When the 17th-century poet and Dean of St Paul’s Cathedral John Donne preached on Genesis, he took up the image of the Spirit’s energy over the deep waters. In Hebrew the word for Spirit is ‘Ruach’, breath (in our NRSV translation, ‘wind’). This is a feminine word in Hebrew. God is female, male, every gender, beyond gender. Donne’s language about God – as spirit, animal, male, female, fertile, is striking. No one, Donne said, ‘is so little that [they] can be lost under these wings’ and no one is ‘so great as they cannot reach [them]’. The infinite wingspan of God’s eternal love enfolds every person. When God ‘hovered over the waters’, Donne says ‘he sat upon the waters, and he hatched all that was produced…Be thou a mother where the Holy Ghost would be a mother. Conceive by him, and be content that [God] produces joy in the heart.’
Before God takes a holy rest on the seventh day, God looks at what God has made and declares it ‘very good’. The world and its endless proliferation of living things are not morally neutral. Creation, all of it, is Good with a capital G, the product of the source of love and peace and therefore a loving and peaceful environment.

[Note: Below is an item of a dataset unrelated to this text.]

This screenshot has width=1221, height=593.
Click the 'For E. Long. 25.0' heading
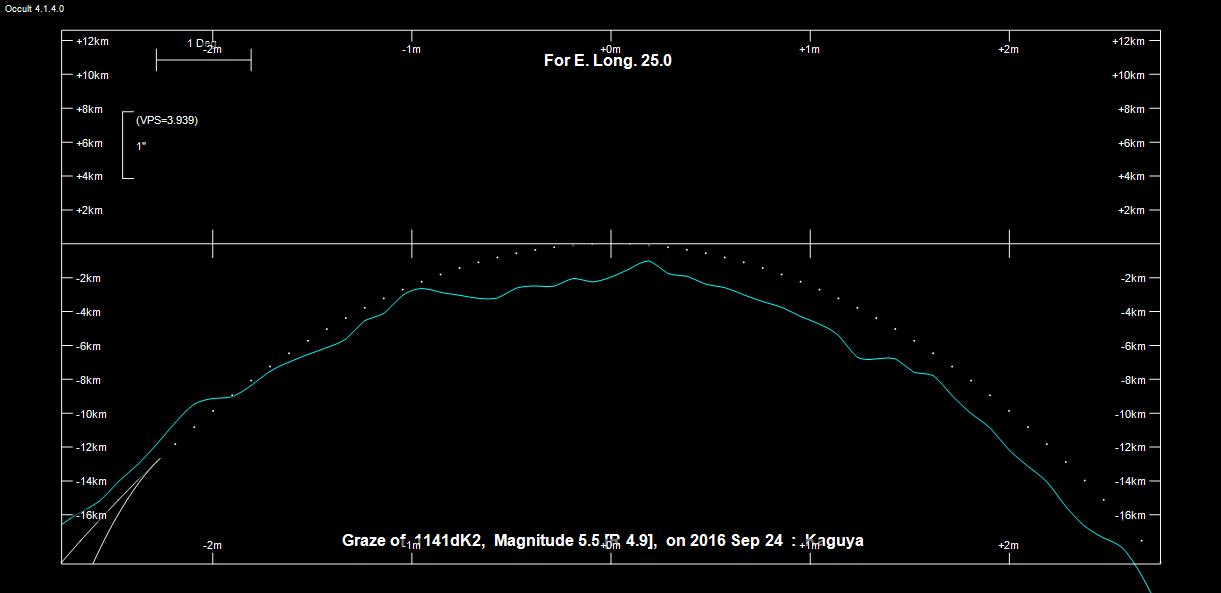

There is enough space for everyone in all their difference, at least in this time of creation before the tragedy of sin creeps in with its destructive cycles of damage and agony. The first pages of the Bible grant us an insight into God’s desires for what is now a broken world redeemed through Christ and longing for healing. God desires neither chaos nor violence. Our Creator does not want the privileging of one gender or way of being human above another.
One way of being human is not better than another. God desires you to be who you really are. Exploring what that might be could bring insights you may never have imagined. As Christians, our first priority is to love God, in doing so to love each other as God loves us. This is revealed in the ‘cosmic drama’ of Genesis. Our Bible gives us dynamic insight into the nature of God. Our scripture is a gift, developed in a wide variety of times and places and voices, in which we discover the eternal love God longs to share with every person. Let us enjoy this unique gift. Its words can, if we choose (and that choice is ours), help us to truly welcome and celebrate one another. Amen.